On July 10th last year I wrote a Seeking Alpha article entitled "General Motors' Stock Is Much Cheaper Than You Think", essentially arguing that I thought GM stock was a bargain opportunity for long-term value investors since it was trading roughly between 6-7x its 2014 deferred tax asset adjusted earnings. Unsurprisingly the article received quite a response and almost immediately a deluge of comments ranging from extremely informative to downright nasty started to flow in. It's clear to me now that people's opinions are sharply divided on the issue of the 2008 auto bailout, and that merely mentioning General Motors at a dinner party is a sure fire way of spicing up the evening (or ending it prematurely). However, in the field of investing I find heated debates full of opinions to be worth very little and so when it comes to analysing investment opportunities I try to take a step back and focus on the facts instead. This article is no exception.
Since my last article in the summer, General Motors has had some rather material and meaningful events that are worth reviewing step by step.
First off, GM will likely finish 2013 at the upper end of my previously estimated range of $2.90 to $3.30 EPS (earnings per share), perhaps as high as $3.40 per share. That's good news to me and my fellow long-term investors because it shows that my old estimates were indeed conservative, and conservatism is absolutely crucial in helping to avoid huge mistakes.
Secondly, GM announced a dividend of $1.20 per share, which is equal to a dividend yield of just above 3%. Again, this was much higher than my conservative expectations of $0.80 per share, and I welcome this juicy payout as it gives me the opportunity to reinvest into GM stock and warrants at attractively low prices to increase my stake in the company over time.
Thirdly, at the Detroit Motor Show GM lowered its forward guidance for 2014, implying next year's earnings of around $3.80-$4.00 per share according to my own and some of the sell-side analysts' estimates. This has clearly been a major short-term disappointment to some of the short-term investors, or speculators, who entered the stock in recent months. I suspect many of them were expecting earnings of $4.40+ per share for 2014. However, if you read my article from last summer you will see that my estimated range of EPS in 2014 was in fact $3.80 - $4.50, so this development, while at the lower end of the range, is still within my estimates.
Also, if we dig a little deeper into the company's 2014 forward guidance we quickly find that it's really not that disappointing at all.
To quote Dan Ammann, GM's president, "We're taking advantage of the strength in the U.S. and China to engage in other areas such as our international operations," He went on to say that "restructuring costs should drop off significantly in 2015".

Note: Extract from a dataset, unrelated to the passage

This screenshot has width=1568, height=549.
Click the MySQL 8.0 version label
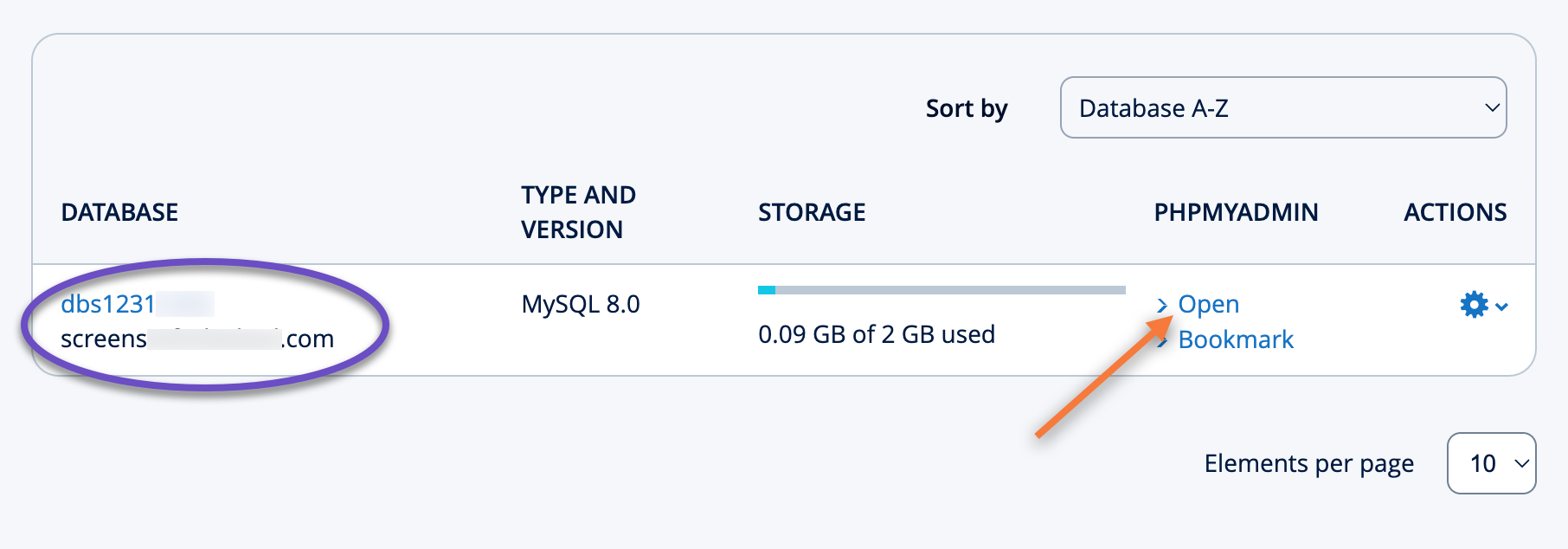click(578, 304)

To state it in plain English, the reason GM is earning less in 2014 than most had initially expected is because they are investing a substantial sum of money in the future profitability of the overseas businesses (ex-China). Both GM Europe and GM International (ex-China) require some one-off restructuring in 2014 in order to continue on a path of strong and stable earnings growth in 2015 and beyond. The emphasis here being firmly and crucially on 'one-off investments' as opposed to 'recurring costs'.
As a result, even when I conservatively try to estimate a 2015 EPS figure I end up with a number between $5.00 and $5.40 per share. This means there is a big gap up between 2014 and 2015 earnings, simply because those one-off items affect 2014 but won't affect 2015 and thus go away as soon as we wake up on 1/1/2015. Most sell-side analysts agree with these figures and are within this range with their own estimates, so I feel very comfortable around this level.
Now, similar to last summer, what this means is that at Friday's closing price of $38.60, GM stock is trading at just 10.16x to 9.65x this year's earnings and just 7.72x to 7.15x next year's earnings. This multiple may look cheap, but guess what, GM is even cheaper than that! This is because investors are still not giving the company's deferred tax asset (DTA) enough credit. This asset allows GM to pay significantly less tax than it deducts on its income statement, and thus the company's EPS figures are somewhat distorted to the downside when compared to actual net cash earnings.
I highlighted in last year's article that the deferred tax asset is worth cold hard cash and today it still has a net present value of around $8 per share (if discounted at 14%). This means that a stock price of $38.60 implies that General Motors the company is selling for $30.60, while the DTA is selling for its full value of ~$8 per share. Or, if you prefer, General Motors the company is selling for $38.60 per share, while the $8 per share deferred tax asset can be yours free of charge. Either way, GM is still heavily undervalued when compared to its fair value, and is really just trading between 8.05x and 7.65x this year's DTA adjusted cash earnings, and between 6.12x and 5.67x next year's DTA adjusted cash earnings.
I'm pretty sure that GM's valuation won't stay this low forever and that sooner or later investors will give the company's future growth and DTA the value they deserve. Long-term investors would do well to exploit this inefficiency while it lasts. The newly instated dividend gives current investors a chance to reinvest proceeds to increase their stake at incredibly low valuations. There really aren't many industry leaders with a growth story that sell for that low a multiple.